The city is about four years into a deep dive examining the status of Austin’s public-pool infrastructure, the results of which will lead to the capital city’s first-ever aquatics master plan.

Austin has a high number of pools per capita when compared nationally, and because maintenance and much-needed renovations have been pushed off for decades, the city is currently estimating it will take $70-80 million to bring its current facilities back up to standard.

“The long-term solution won’t be the Aquatics Division paying solely for it,” said Orr.

Because Bartholomew Pool was renovated and reopened in 2014, it boasts high usage, earning it the nickname “the Schlitterbahn of Austin.” In the second and third years of the My Park, My Pool, My City residency, Forklift will create dances at pools in the opposite condition, where fixes and upgrades are sorely needed and attendance has dropped off.

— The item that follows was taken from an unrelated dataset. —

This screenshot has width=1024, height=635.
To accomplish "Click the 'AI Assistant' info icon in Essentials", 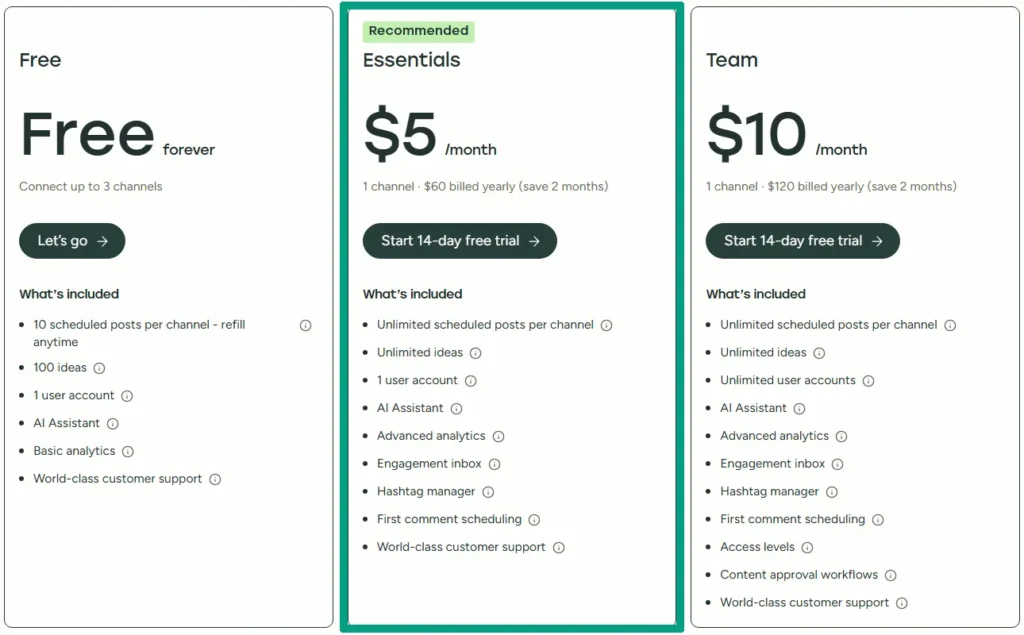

The free July performances at Bartholomew Pool will feature movement and storytelling by aquatics maintenance staff, neighborhood residents and young adult lifeguards from the YMCA of Austin’s SwimATX program in partnership with Austin Independent School District, through which high school students get physical education credit for lifeguard training.

“There’s one girl who just learned to swim (in the spring) semester and is now learning to become a lifeguard. How cool is that, that your first job at 15 is to save people’s lives?” said Marty.

Timed drills and in-unison cannonballs will demonstrate the skills of the teenage lifeguards.

Favored local composer Graham Reynolds’ music will be played live at each performance, and scenic lighting and production elements by longtime Forklift collaborator Stephen Pruitt will round out the experience.

Orr reports the aquatics maintenance department is a staff of 10 men for 50-plus pools and water systems in Austin.

“They are the frontline to the infrastructure crisis. They have to find ways to keep these pools operational in the most challenging situations. They talk about these pools like they’re people. They even have nicknames for them. They’re oftentimes saving parts from one pool to be able to use at another. They’ve rerouted major leaks. The knowledge they have is so fascinating.”

Allison Orr, Alejah Johnson, Iris Jimenz Escalera, Rafael Garcia
Gil, Adrian Ortega, Krissie Marty
Photo by Leah Muse.

As such, maintenance staff will serve as the narrators of Bartholomew Swims, describing the underbelly of the pool while walking along its edge, marking the first incorporation of spoken word in a Forklift performance.

“I want the audience to become knowledgeable, to be trained to understand the complexity of the problem and come together as a community to solve the infrastructure problems,” Orr explained concerning this first use of spoken word.

It’s this call to action that makes Bartholomew Swims different from any prior Forklift work.

In past projects such as The Trees of Govalle, PowerUP (2013, with employees and machinery of Austin Energy) and The Trash Project (2009 and re-mounted in 2011, with the City of Austin Sanitation Department), the goal was to reveal the hidden figures that keep Austin operational, highlighting their hard work.

Bartholomew Swims, on the other hand, is intended as a “catalyst for moving people forward in a direction on something that matters to them,” said Marty.

Audiences will be encouraged to dip their feet in the pool (or even jump in), helping to create an intimate environment and shared experiences between the viewers and performers. Orr and Marty hope the sensory nature of the performance will get the audience excited about coming together for this important community project.

The wonderfully wet performances over the next three years will be supplemented by axillary events, such as neighborhood engagement opportunities, question-and-answer periods after each show, and “Taco Talks”—post-performance gatherings that allow attendees and performers alike to discuss the experience while breaking bread.

“If there’s one common thing we’ve seen, it’s that people are usually eager to connect after seeing our shows,” said Orr—great news for Austin’s pools.